### [WHAT YOU NEED TO DO]
Without including any pictures, give back all of the data exactly.

### [Stored data entries]
· · · · ·
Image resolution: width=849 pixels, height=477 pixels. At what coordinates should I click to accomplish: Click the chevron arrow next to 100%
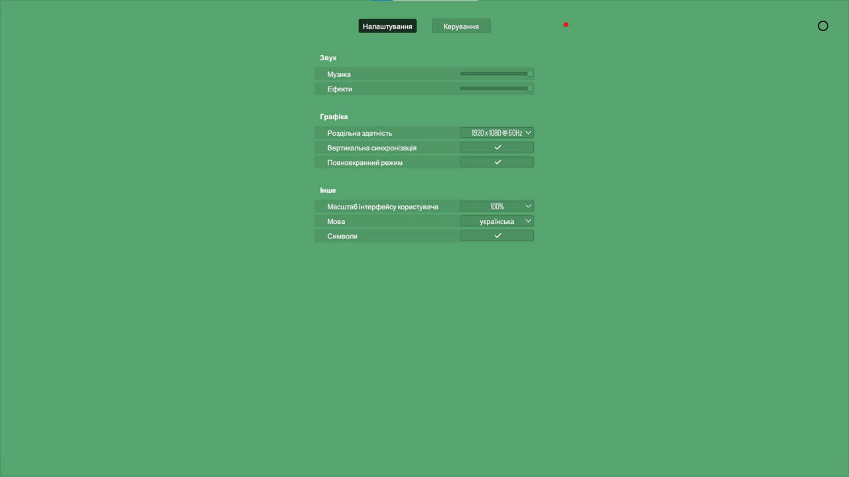tap(528, 207)
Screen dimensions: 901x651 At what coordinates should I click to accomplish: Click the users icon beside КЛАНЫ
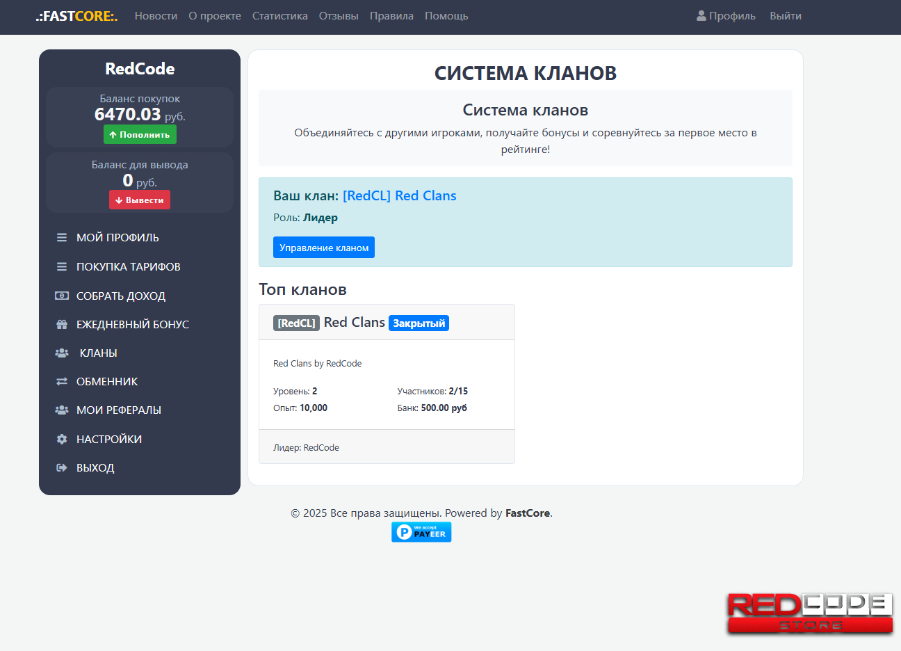point(62,353)
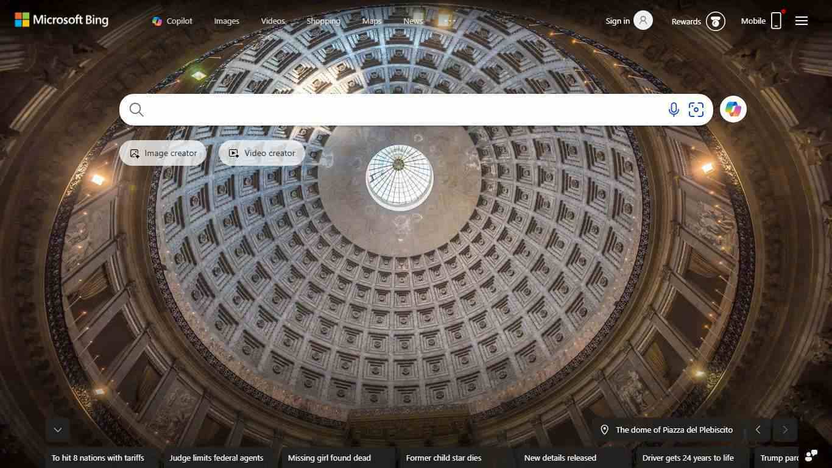Click the Mobile phone icon
The width and height of the screenshot is (832, 468).
[776, 21]
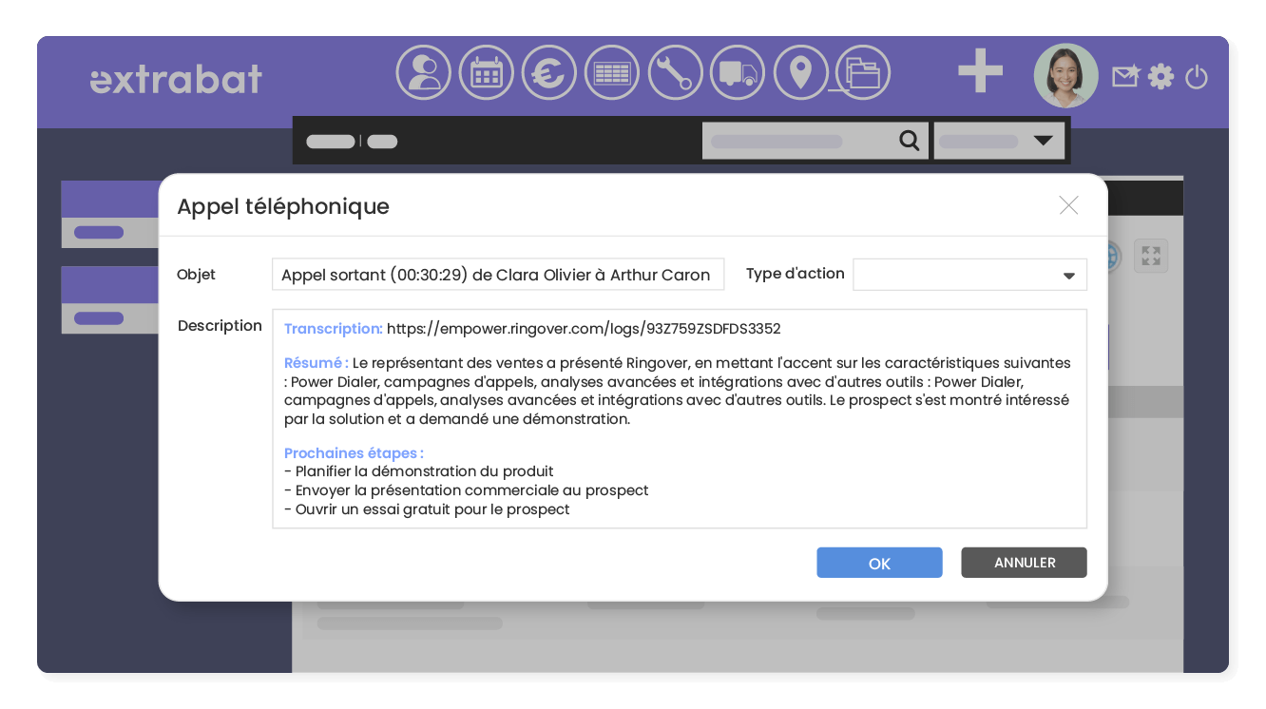
Task: Open the calendar icon in top toolbar
Action: 486,73
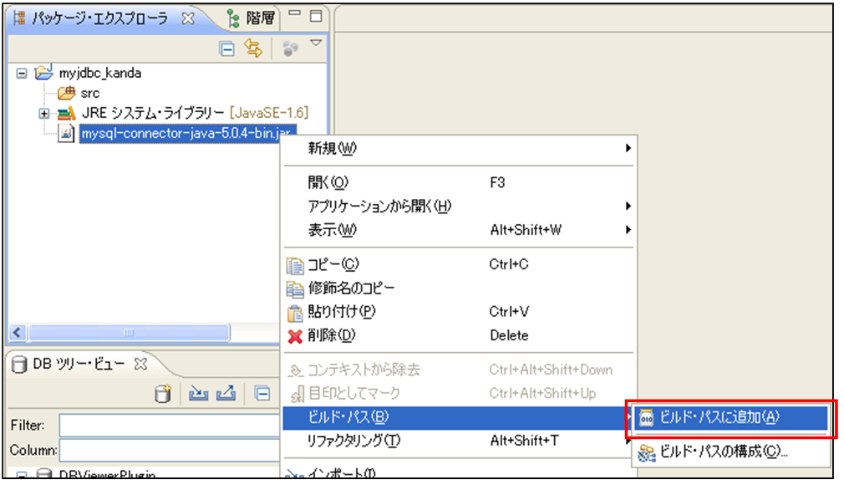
· · · · ·
### [SOLUTION]
Image resolution: width=849 pixels, height=477 pixels. At what coordinates should I click to accomplish: Click the chevron arrow next to 100%
tap(528, 207)
Screen dimensions: 901x651 At what coordinates should I click to accomplish: Click the users icon beside КЛАНЫ
point(62,353)
Click the Mobile phone icon
The width and height of the screenshot is (832, 468).
[776, 21]
Task: Open the calendar icon in top toolbar
Action: 486,73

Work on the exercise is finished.